Koblenz/Fluterschen – Seit gut einer Woche läuft der Prozess um das Missbrauchsdrama in Fluterschen (Westerwald) – jetzt gerät das Jugendamt des Kreises Altenkirchen immer stärker unter Druck: Im Prozess am Landgericht Koblenz schimpfte Richter Frank Schmitz: „In den Akten des Jugendamtes herrscht gelinde gesagt ein heilloses Chaos!“

Inzwischen hat die Staatsanwaltschaft ein Ermittlungsverfahren gegen alle Jugendamtsmitarbeiter eingeleitet. Grund: Die Wiener Organisation „Resistance for Peace“ und mindestens eine Privatperson haben Anzeige erstattet wegen unterlassener Hilfeleistung. Doch derzeit ist es unwahrscheinlich, dass sich Jugendamtsmitarbeiter strafbar gemacht haben, so die Staatsanwaltschaft.

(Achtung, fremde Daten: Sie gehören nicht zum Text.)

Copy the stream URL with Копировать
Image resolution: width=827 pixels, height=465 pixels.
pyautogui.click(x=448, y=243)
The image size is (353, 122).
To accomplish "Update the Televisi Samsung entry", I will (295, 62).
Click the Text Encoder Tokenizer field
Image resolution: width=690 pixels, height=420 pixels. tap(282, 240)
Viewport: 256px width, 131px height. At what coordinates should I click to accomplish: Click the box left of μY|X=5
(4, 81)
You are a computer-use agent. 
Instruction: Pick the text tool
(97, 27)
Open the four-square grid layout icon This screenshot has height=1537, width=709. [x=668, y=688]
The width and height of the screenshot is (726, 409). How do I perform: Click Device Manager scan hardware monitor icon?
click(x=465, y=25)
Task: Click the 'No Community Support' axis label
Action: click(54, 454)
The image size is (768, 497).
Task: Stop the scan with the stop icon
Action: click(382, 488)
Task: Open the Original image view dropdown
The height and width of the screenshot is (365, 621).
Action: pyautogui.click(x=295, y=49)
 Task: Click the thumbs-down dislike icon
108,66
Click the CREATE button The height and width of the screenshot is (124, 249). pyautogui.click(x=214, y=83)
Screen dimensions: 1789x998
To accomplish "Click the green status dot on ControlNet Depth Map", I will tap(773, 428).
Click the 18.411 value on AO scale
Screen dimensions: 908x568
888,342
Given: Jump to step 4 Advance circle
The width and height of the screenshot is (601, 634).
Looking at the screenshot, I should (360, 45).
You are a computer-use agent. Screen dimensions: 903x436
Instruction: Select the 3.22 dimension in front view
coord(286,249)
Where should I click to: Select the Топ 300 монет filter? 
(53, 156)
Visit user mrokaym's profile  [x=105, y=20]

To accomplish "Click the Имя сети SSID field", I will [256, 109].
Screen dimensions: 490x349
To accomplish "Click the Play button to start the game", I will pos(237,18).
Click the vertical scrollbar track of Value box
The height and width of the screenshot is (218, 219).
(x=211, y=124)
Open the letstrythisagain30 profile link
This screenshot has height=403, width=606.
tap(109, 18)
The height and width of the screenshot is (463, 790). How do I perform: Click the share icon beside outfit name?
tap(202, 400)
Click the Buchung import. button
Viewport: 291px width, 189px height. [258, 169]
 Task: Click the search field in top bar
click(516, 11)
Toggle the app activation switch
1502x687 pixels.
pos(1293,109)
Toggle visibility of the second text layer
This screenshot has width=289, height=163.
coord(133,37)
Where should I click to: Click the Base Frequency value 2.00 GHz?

Am vierten Prozesstag sagten Jugendamtsmitarbeiter aus – darunter Hermann-Josef Greb, der das Amt seit 2009 leitet. Staatsanwalt, Richter und Anwälte übten deutliche Kritik am Führungsstil der Jugendamtsakten. Die 150 Aktenseiten sind oft ungeordnet und haben mehrere verschiedene Seitenzahlen. Manchmal ist unklar, wer ein Gespräch führte, wann er es führte und mit wem. Die Akten umfassen die Jahre 1998 bis 2010. Aber 2000 und 2001 sowie von 2004 bis 2007 gibt es keinen einzigen Eintrag.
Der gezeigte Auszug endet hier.